I have recently found a mutation that leads to a premature stopcodon. I now want to know if this mutation could result in nonsense-mediated mRNA decay. Are there ways to do this?
Perform individual knockdowns of UPF1 as well as Smg6 and or Smg5/Smg7.
If your transcript gets stabilzed under these conditions compared to a control knockdown (measure the levels by qPCR) then your trasncript is an NMD substrate.

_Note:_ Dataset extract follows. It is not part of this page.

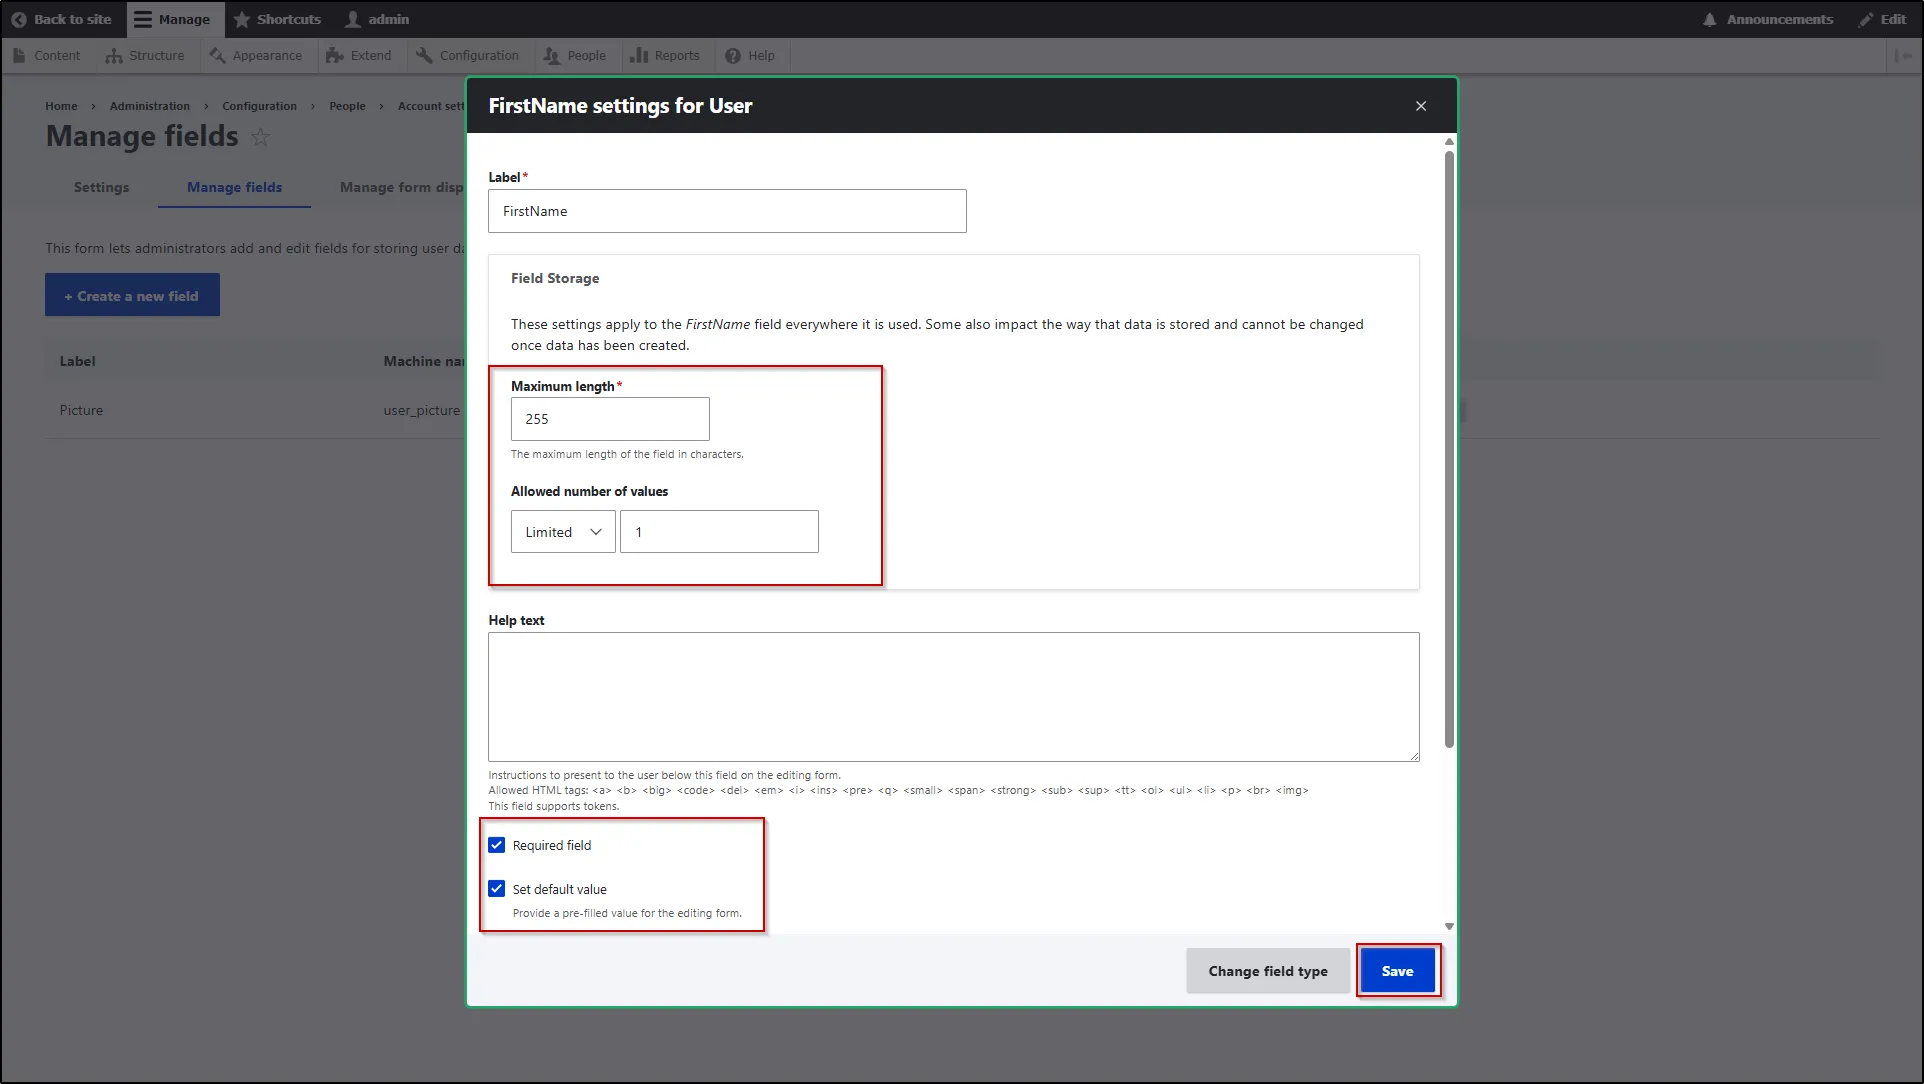Click Change field type button
Viewport: 1924px width, 1084px height.
(1266, 970)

Introduction of premature stop codon may lead to mRNA or protein instability. If you have cells containing the mutation, you should quantify mRNA levels by qRT-PCR and protein levels by western blot, and compare those to appropriate control cells. If you don't have mutated cells, you can use an expression system: clone the normal and mutated cDNA into an expression vector, transfect cells (HeLa) with these constructs and perform qRT-PCR and wb.
Perform individual knockdowns of UPF1 as well as Smg6 and or Smg5/Smg7.
If your transcript gets stabilzed under these conditions compared to a control knockdown (measure the levels by qPCR) then your trasncript is an NMD substrate.
Thanks for the suggestions. I read something on the UPF1 and SMG variants, which seems a plausible explanation to determine NMD. However, you mention knockdowns, but I am not familiar with such an approach. Do you perhaps have a running protocol or ideas how to perform such experiments? Moreover, as both proteins have become more studied over the last years, are there perhaps commercial kids available?